» Records shown
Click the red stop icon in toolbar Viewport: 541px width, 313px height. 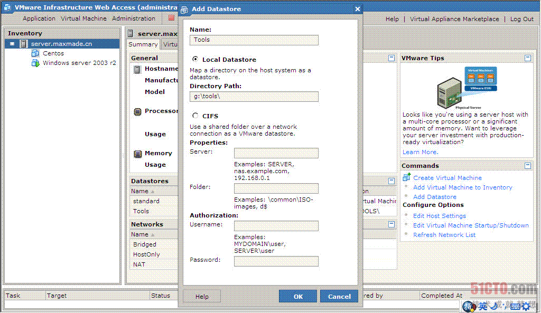point(171,17)
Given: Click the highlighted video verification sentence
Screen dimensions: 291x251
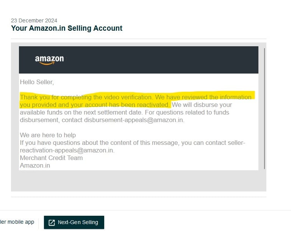Looking at the screenshot, I should coord(136,101).
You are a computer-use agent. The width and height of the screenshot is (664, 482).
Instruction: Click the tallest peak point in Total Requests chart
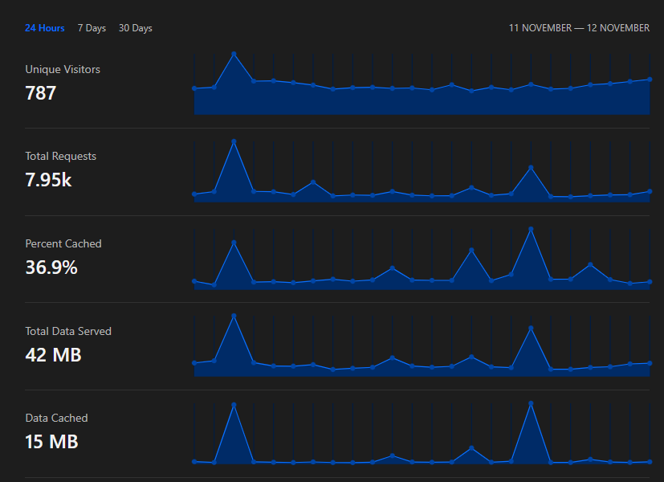234,141
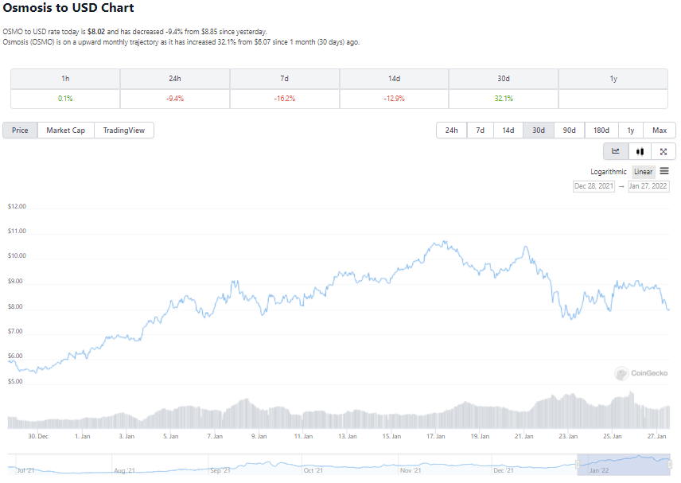Click Oct '21 in navigator timeline
This screenshot has height=483, width=681.
313,470
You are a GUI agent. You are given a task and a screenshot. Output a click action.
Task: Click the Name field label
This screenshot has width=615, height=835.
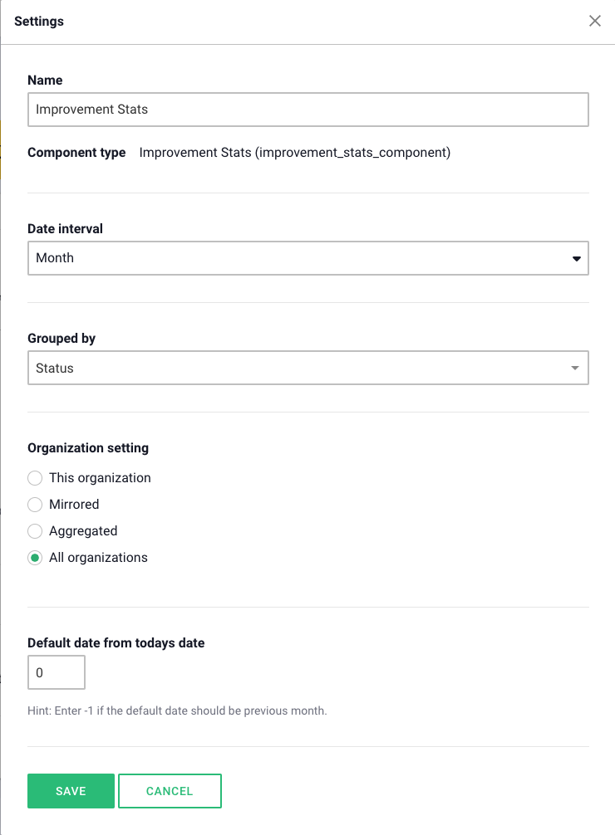[x=45, y=81]
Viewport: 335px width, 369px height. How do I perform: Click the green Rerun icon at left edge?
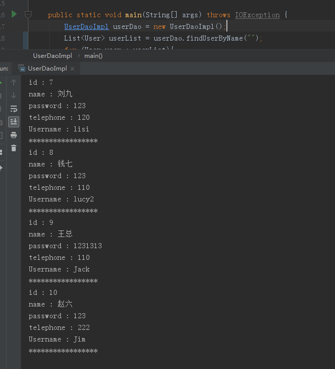click(x=1, y=82)
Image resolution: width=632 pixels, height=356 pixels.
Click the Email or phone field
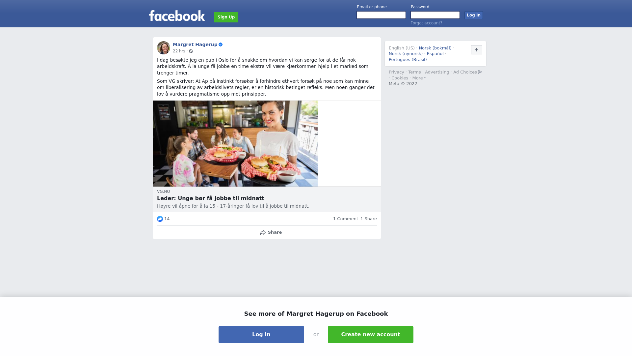coord(381,15)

» Exercise instructions
Exactly the lines from the one that contains "You are a GUI" through the final line of the records above are needed, given again word for word, with every picture left out.

» Output below
You are a GUI agent. You are given a task and a screenshot. Output a click action.
Task: Click the Name field label
This screenshot has width=615, height=835.
[x=45, y=81]
Viewport: 335px width, 369px height. How do I perform: Click the green Rerun icon at left edge?
click(x=1, y=82)
Image resolution: width=632 pixels, height=356 pixels.
Click the Email or phone field
coord(381,15)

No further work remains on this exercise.